Ante la insuficiencia y asistematicidad de las políticas gubernamentales, algunas instituciones intentaron proveer débiles paliativos. La Universidad de la Habana lo hizo desde su departamento de extensión universitaria, que dejó huellas en la publicación de clásicos del pensamiento cubano del siglo XIX y en el auspicio del Teatro Universitario. La tardía aparición de las universidades de Oriente y de Las Villas favoreció proyectos extensionistas con rasgos específicos. De las asociaciones que integraban una precaria sociedad civil dimanaron empeños por llenar el vacío existente. Pro-Arte Musical auspició para sus miembros conciertos de música clásica y propició el nacimiento de una escuela de ballet en Cuba.

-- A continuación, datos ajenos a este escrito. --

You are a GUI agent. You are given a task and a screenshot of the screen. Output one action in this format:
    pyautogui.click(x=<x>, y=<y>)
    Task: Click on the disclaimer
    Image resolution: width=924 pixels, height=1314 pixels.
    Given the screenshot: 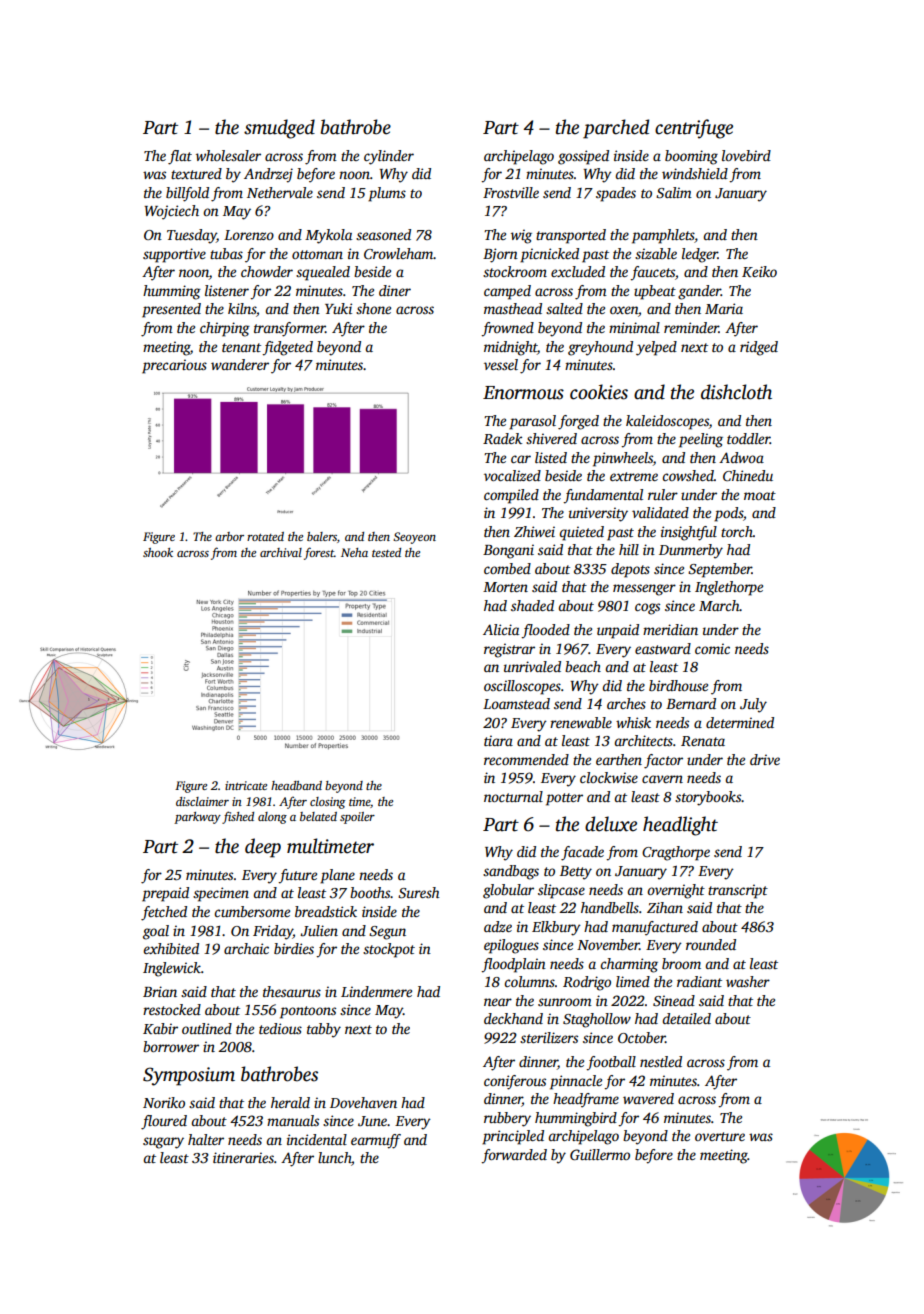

Correspondió a una institución femenina, el Lyceum y el Lawn Tennis Club, emprender la labor de mayor peso en el auspicio de la cultura cubana. Abierta a los más prominentes intelectuales cubanos y a los de otros países que visitaban la isla, ofreció ciclos de conferencias memorables. Por su sala de exposiciones desfiló lo mejor de la vanguardia. Los renovadores de la música encontraron un ámbito acogedor. Su biblioteca circulante se enriquecía de las obras literarias más recientes. Sostenida por su membresía, sus acciones se volcaron hacia el bien público. En cierto sentido, tomó el relevo de la Hispano-cubana de Cultura. Animado por un compromiso político más definido, Nuestro Tiempo agrupó a jóvenes escritores y artistas. Sus distintas secciones —literatura, artes plásticas, música, teatro y cine— esbozaron programas que habrían de desarrollarse con mayor amplitud después del Triunfo de la Revolución. Era evidente, sin embargo, que estas iniciativas generosas proporcionaban escaso oxígeno a círculos limitados de la capital y de algunas ciudades de las provincias. El problema en su conjunto tenía que asumirse por una política gubernamental coherente, capaz de ofrecer respuesta a las necesidades de infraestructura técnica, al desamparo de las grandes mayorías y al abandono en que sobrevivían, bordeando la miseria, los artistas.